Corriere 14.1.16
L’Italia e la Cina Storia di un negoziato
risponde Sergio Romano
Di
Pietro Nenni lei ha evidenziato soprattutto l’impegno profuso per
accelerare il processo di riconoscimento italiano della Cina comunista.
Giustamente il leader socialista giudicava maturi i tempi per l’ingresso
della Cina all’Onu, benché non mancassero opposizioni in Italia e negli
Usa. Lo faceva, sollecitato da ragioni ideali: interne (rimarcare con
forza l’autonomia rispetto al Pci, legato ancora al blocco
sovietico,dopo l’invasione della Cecoslovacchia) e internazionali (la
presa d’atto d’una realtà geopolitica da cui non si poteva prescindere,
dato che la Cina era già dal 1964 una potenza atomica). Come andarono
effettivamente le cose?
Mattia Testa
Caro Testa,
L’
iniziativa di Nenni fu decisiva, ma il terreno era stato preparato da
Amintore Fanfani quando era ministro degli Esteri, verso la metà degli
anni Sessanta. Per Fanfani lo stabilimento dei rapporti diplomatici con
la Cina popolare presentava un duplice vantaggio: avrebbe dimostrato che
la diplomazia italiana poteva agire autonomamente, senza chiedere il
permesso degli Stati Uniti, e avrebbe creato migliori condizioni per la
soluzione della questione vietnamita. Ma Fanfani aveva bisogno di una
persona che gli desse una mano e la trovò in uno dei rari diplomatici
italiani che nutrisse per la Cina una viscerale attrazione. Si chiamava
Mario Crema e aveva fatto i suoi studi all’Università di Bologna; ma a
Londra, dove era stato vice-console, si era laureato in lingua cinese
alla Scuola di studi orientali. Trasferito al consolato di Hong Kong,
continuò a coltivare la sua passione e dette nell’occhio di Fanfani che
in un giorno dell’autunno 1966 lo convocò nel suo studio per una sorta
di esame sulla situazione politica cinese e per chiedergli, alla fine
della conversazione, se fosse disposto ad andare a Pechino dove era
stato aperto un ufficio commerciale italiano.
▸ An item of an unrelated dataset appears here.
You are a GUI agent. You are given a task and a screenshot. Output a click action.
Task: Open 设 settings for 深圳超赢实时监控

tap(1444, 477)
Erano gli anni tempestosi
della rivoluzione culturale, ma Crema non ebbe esitazioni e fu da quel
momento l’uomo di Fanfani nella capitale della Repubblica popolare.
Quando
Nenni divenne ministro degli Esteri nel governo presieduto da Mariano
Rumor, occorreva passare ai fatti. Il leader socialista conosceva da
molti anni l’ambasciatore d’Italia a Parigi, Franco Malfatti, e gli
dette istruzioni di chiedere all’ambasciata della Repubblica popolare
nella capitale francese se il governo cinese fosse disposto a trattare
lo stabilimento delle relazioni diplomatiche fra i due Paesi. Qualche
settimana dopo l’ambasciatore della Cina comunista (Huang Chen, un
generale della Lunga Marcia) accettò l’invito di Malfatti e fece la sua
prima apparizione con un seguito di tre collaboratori nel palazzo
italiano della rue de Varenne. Potrei raccontarle il negoziato, caro
Testa, perché partecipai per ventuno mesi a tutti gli incontri insieme
al numero due di Malfatti, Walter Gardini. Ma il nodo da sciogliere era
soltanto uno e molti incontri servivano soprattutto a dimostrare che
nessuno voleva interrompere il negoziato. I cinesi ci chiedevano di
riconoscere che Taiwan apparteneva alla Cina e, implicitamente, che il
seggio permanente del Consiglio di Sicurezza spettava a Pechino. Ma gli
americani avevano chiesto a Nenni di non farlo e il vecchio leader
socialista non voleva fare uno sgarbo a Washington. Il compromesso fu
raggiunto quando il ministro degli Esteri era Aldo Moro. I cinesi
dichiararono che Taiwan apparteneva alla Repubblica popolare e noi ci
limitammo ad ascoltare senza rispondere.
Ancora qualche parola su
Mario Crema. È scomparso a Bologna nello scorso dicembre e la vedova
(una signora sud-coreana conosciuta quando Crema era ambasciatore a
Seul) ricerca una istituzione civica o accademica disposta ad accogliere
il suo archivio. Spero che la trovi. La vita di Crema fu troppo
interessante perché il ricordo del suo lavoro scompaia con la sua morte.